Lino tiene fe que en los próximos días su suegro regrese a casa y reanude su actividad. No tienen suficiente dinero para cubrir los gastos hospitalarios, pero confía en que ese problema se resuelva con la ayuda de la gente.

“Los tiempos de Dios son perfectos”, afirma. A esta conclusión ha llegado luego que por alguna razón no pudo viajar a los Estados Unidos para trabajar como marinero. La oportunidad tocó a su puerta hace unos meses e intentó hacer los trámites ante el consulado americano, pero siempre hubo alguna razón para no alcanzar su propósito. Un juego del destino, de la vida, de Dios.

A lo lejos se escucha el ruido que hacen Víctor Poot, El Ojos, y Román Peraza, El Zorritos, que preparan el entierro de mañana. Lino no ha visto nada extraño en el cementerio, no ha sido víctima aún, de algún susto, de esos espantos que calan los huesos, que enchinan la piel, como sucedió a su esposa Grecia, quién siendo niña, una tarde la mandaron a cerrar las rejas del cementerio y miró a un par de viejitos y a un niño en uno de los callejones del sitio. Les pidió que se retiraran porque ya eran las seis y hora de cerrar. Ella pensó que habían salido y cerró el candado.
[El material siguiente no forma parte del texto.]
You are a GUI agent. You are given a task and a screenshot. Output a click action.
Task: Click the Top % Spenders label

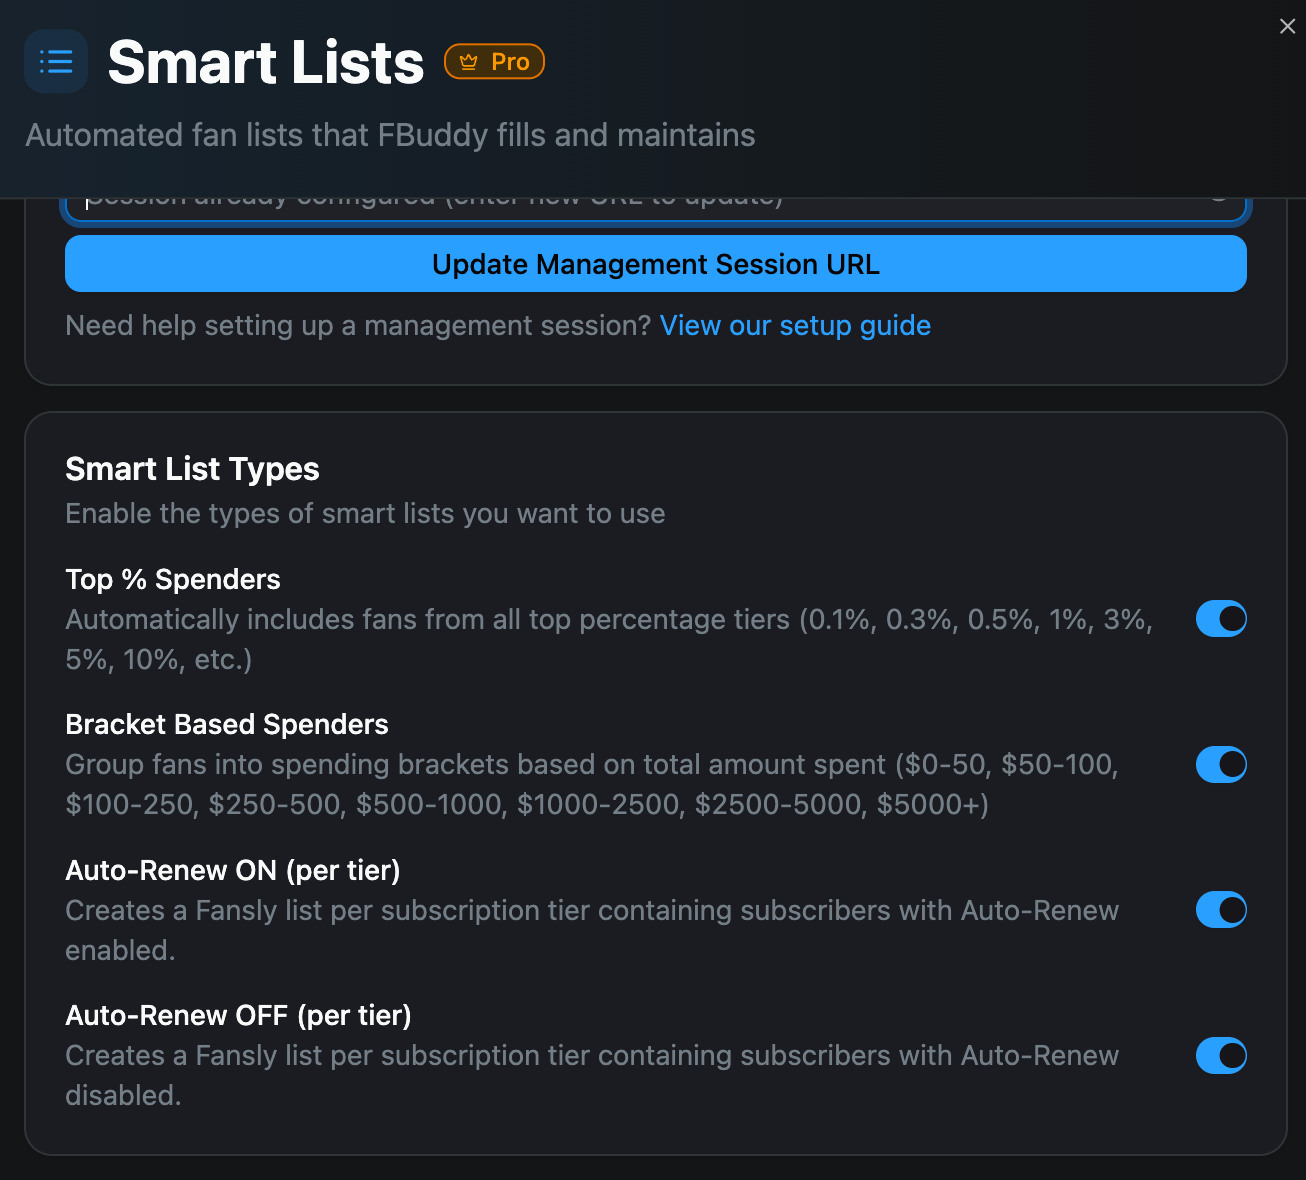pos(173,580)
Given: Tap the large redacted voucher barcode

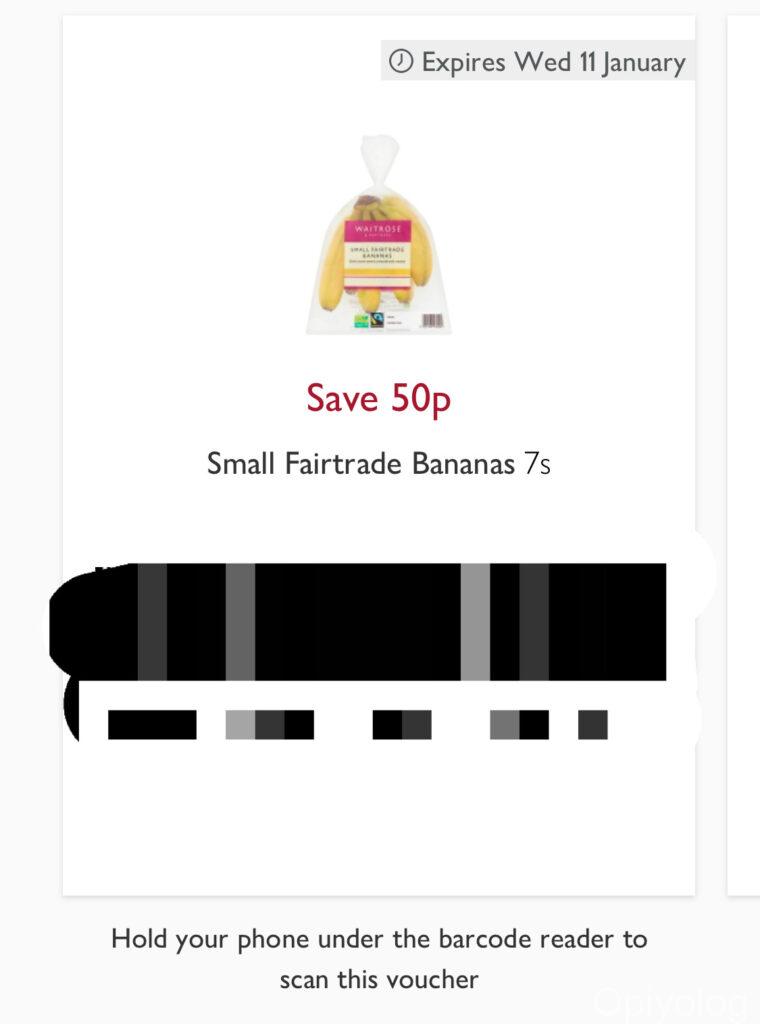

Y durante largas horas se mantuvo sentada frente al cementerio esperando ver en qué momento volvería a ver a los viejitos y al niño. Nunca salieron. Supo entonces que eran espíritus.

Mientras tanto su suegra, doña Irene Beatriz Flores, y sus dos hijas Grecia y Cielo siguen al pie de la cama de don Moncho, esperando el momento en que el doctor le dé alta para traerlo de vuelta a casa, luego de pasar el trago amargo de la muerte, como aquella de Lázaro, cuando Jesús le devolvió la vida y le ordenó que saliera de la tumba de piedra.  Lino sentencia, como un epitafio: “Siempre voy a dar el doble, como don Moncho, porque para un sepulturero está prohibido tirar la toalla”.